====== SOURCE EXTRACT
= Philip Bocht Ó hUiginn =

Irish poet (died 1487)

Philip Bocht Ó hUiginn, Irish poet, died 1487.

==Background==

Ó hUiginn was a member of a Connacht-based family of bards. His father was Conn Crosach, but nothing else is known of his place within the family, or where he lived. His obituary in the Annals of Ulster describes him as an observant Franciscan brother. His membership of this order led to his nickname bocht (poor), as the Franciscans observed vows of poverty.

==Poems==

Ó hUiginn's poetry is exclusively religious. Clearly highly trained, he utilised the strict Dán Díreach form of Classical Modern Irish. Much of his verse used complex and very difficult metres with ease and to good effect. Frequently invoking Saint Francis and Saint Michael, they however show little of theology and are more of a type associated with lay bards. They give almost no glimpse of his personal life and times. His compositions however enjoyed a high level of popularity among fellow poets in his lifetime,

Twenty-eight poems are ascribed to him. Twenty-seven are in McKenna's 1931 edition, while poem 58 of Dioghluim Dána gives him as its author in one manuscript.
============
● **STATED GOAL 1**
How many poems does the article on Philip Bocht Ó hUiginn say are ascribed to him?
● **STATED GOAL 2**
Write a few more sentences carrying on the article on Philip Bocht Ó hUiginn from the point where it stops.
The lines that come next are separate material, not part of the article on Philip Bocht Ó hUiginn.
====== SOURCE DATA
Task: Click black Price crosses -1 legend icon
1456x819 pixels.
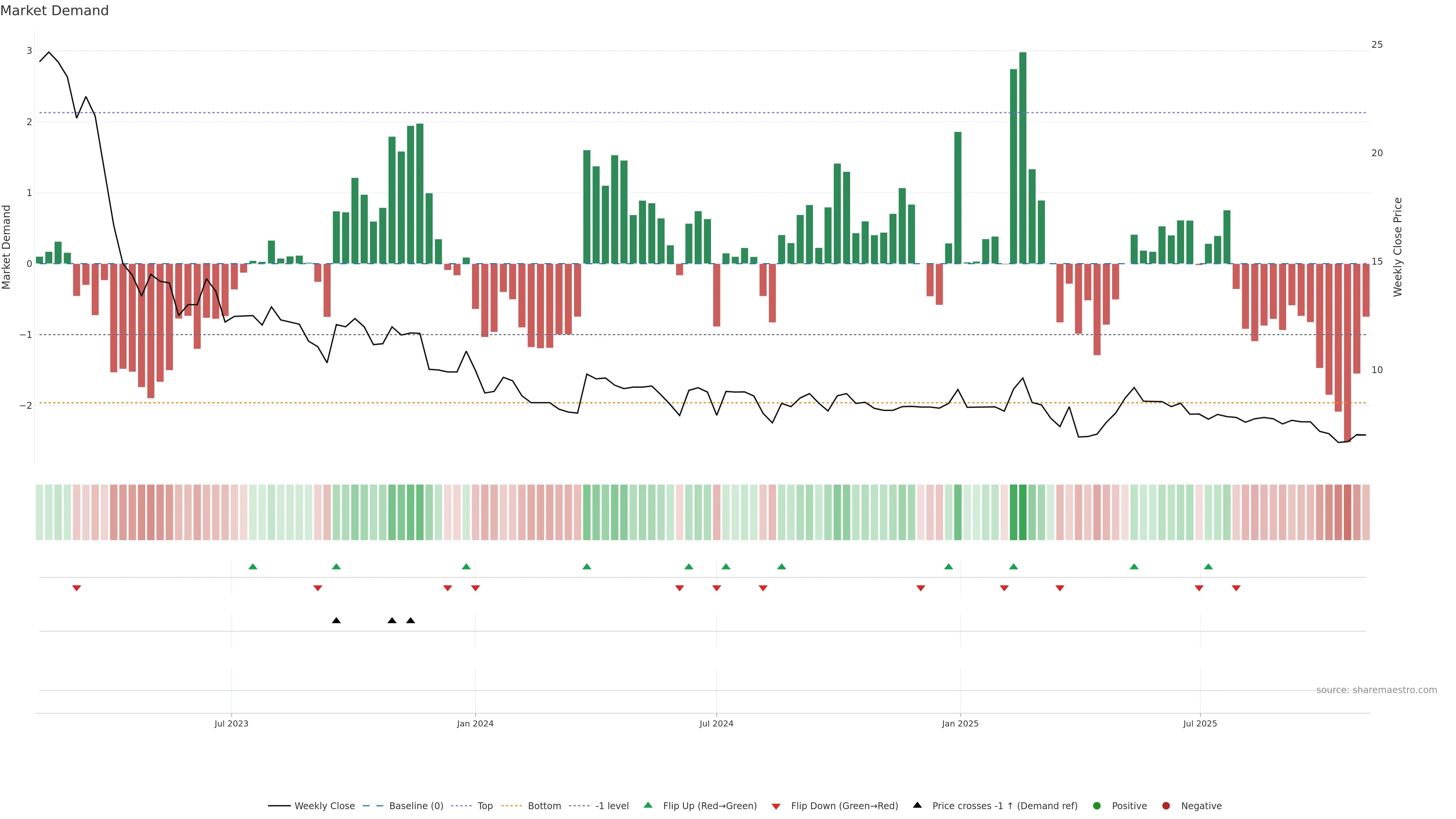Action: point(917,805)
============
● **WRITTEN RESPONSE 1**
Twenty-eight poems are ascribed to him.

● **WRITTEN RESPONSE 2**
Ó hUiginn was further distinguished by being the first Irish poet to have his work published in Gaelic. Tuar feirge foighide Dé was published in Irish script in Dublin in 1571.

==Obituary==

Ó hUiginn's death was noted in the Annals of Ulster, sub anno 1487. It accorded him the status of best and most prolific composer of religious verse "in recent times", again suggestive of his popularity in his lifetime. His place of death is unknown.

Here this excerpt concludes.